I was young, lonely, having a bad life as whole, and then when I went to school, which used to be my escape and the place where only good things happened, the living hell continued. Thank goodness that phase of my life only lasted about a year and a half. Then I made a wonderful friend, my life sucked less, and the teasing stopped. But it has never been forgotten.
Tammy the Grown Up tried to convince herself that clothes really didn’t matter and only really had utilitarian pieces. This was unsatisfactory, though, for every time she went out and was inappropriately dressed, she was 11 again. Now she covers those scars with LOTS of clothes. She’s smart about it though. (Enough third person already!)
I have lots of inexpensive pieces that all mix and match. I try to have one attention grabbing piece (whether it be clothing or an accessory) on at a time. That splash is usually a piece of vintage jewelry. I love it because it is different so it stands out, it’s inexpensive, and I get tons of compliments for them.
My first piece (and one of my favorites) is my silver butterfly brooch. It came all tarnished, so I sat there and dutifully wiped it with my polishing cloth. Rub, rub, rub, hold up and admire, say, “Hey, DH2U, look at it now!” (which to his credit he did every time and said something appropriately admiring of how my hard work was paying off). Repeat often.
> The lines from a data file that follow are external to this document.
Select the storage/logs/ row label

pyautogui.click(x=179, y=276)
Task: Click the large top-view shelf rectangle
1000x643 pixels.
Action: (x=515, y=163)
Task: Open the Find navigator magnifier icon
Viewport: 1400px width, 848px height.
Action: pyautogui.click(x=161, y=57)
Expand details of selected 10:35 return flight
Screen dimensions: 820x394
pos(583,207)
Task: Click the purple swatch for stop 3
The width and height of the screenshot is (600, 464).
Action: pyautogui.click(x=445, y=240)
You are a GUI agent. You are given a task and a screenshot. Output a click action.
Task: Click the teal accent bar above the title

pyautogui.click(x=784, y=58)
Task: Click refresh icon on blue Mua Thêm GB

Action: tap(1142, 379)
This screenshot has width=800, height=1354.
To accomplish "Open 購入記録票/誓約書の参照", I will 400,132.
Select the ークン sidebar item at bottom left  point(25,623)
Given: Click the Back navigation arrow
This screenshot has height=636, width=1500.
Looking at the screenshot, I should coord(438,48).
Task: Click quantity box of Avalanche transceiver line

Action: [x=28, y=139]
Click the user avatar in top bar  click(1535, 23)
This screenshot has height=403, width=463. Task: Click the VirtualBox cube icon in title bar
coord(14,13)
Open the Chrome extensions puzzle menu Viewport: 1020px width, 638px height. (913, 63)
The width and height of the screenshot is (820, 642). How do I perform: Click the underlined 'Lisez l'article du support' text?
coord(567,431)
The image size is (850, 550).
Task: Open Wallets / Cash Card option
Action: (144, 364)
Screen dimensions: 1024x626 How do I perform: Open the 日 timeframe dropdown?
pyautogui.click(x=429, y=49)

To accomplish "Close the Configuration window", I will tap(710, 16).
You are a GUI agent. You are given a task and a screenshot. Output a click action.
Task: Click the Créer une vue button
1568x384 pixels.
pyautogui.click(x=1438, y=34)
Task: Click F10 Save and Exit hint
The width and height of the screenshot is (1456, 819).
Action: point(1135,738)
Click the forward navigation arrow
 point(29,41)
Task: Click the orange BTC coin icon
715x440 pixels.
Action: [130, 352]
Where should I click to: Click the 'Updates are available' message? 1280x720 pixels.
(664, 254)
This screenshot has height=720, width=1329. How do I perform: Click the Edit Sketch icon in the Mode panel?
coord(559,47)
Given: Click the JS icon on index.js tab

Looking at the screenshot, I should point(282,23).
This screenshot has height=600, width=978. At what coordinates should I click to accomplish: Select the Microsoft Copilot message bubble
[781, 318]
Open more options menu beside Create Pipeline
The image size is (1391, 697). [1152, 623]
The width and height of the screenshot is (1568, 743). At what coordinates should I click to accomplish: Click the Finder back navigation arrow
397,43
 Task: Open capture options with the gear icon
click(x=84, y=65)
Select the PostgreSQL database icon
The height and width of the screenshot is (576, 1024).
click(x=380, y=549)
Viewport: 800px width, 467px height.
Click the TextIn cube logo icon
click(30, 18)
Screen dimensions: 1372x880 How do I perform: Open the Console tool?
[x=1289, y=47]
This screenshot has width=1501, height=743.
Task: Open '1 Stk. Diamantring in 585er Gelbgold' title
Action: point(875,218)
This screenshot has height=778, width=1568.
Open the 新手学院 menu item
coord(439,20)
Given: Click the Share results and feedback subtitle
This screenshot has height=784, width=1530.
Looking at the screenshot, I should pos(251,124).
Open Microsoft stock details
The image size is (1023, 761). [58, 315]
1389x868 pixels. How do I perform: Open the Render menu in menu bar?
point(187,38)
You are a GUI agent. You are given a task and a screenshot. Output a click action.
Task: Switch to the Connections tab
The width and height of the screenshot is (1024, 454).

Getting ready each morning I giggle as I think of Office Space and “pieces of flair” mixed in Marilu Henner’s character’s advice in LA Story not to wear more than 7 points of jewelry because any more detracts. I never go to work with fewer than 3 pieces of flair, and normally 4-5. It makes me feel pretty, especially since I’m getting so much better at accessorizing and not going all matchy-matchy with sets. I like playing to see what works
I wish I could send a message back 30 years letting little me know that it gets better and she will own and wear tons of beautiful things and that the “sticks and stones” rhyme is full of crap! Acknowledgement that words can and do hurt would have made things suck less.